* [DATA PROVIDED]
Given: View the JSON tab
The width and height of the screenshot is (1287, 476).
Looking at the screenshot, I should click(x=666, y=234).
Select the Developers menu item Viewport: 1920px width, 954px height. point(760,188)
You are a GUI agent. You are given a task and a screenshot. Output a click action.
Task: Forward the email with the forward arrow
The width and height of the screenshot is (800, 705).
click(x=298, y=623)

---

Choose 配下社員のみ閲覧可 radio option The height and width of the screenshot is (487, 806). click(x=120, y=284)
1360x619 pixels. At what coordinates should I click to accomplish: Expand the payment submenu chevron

* [WHAT THE TASK REQUIRES]
Starting at the line that contains "Choose 配下社員のみ閲覧可 radio" and ending at the line that contains "1360x619 pixels. At", lay out those lines as a Markdown table with the columns Row and Line. Put a running number in Row and the full line in Line, and skip any blank lines.

* [ANSWER TO THIS EXERCISE]
| Row | Line |
|---|---|
| 1 | Choose 配下社員のみ閲覧可 radio option The height and width of the screenshot is (487, 806). click(x=120, y=284) |
| 2 | 1360x619 pixels. At what coordinates should I click to accomplish: Expand the payment submenu chevron |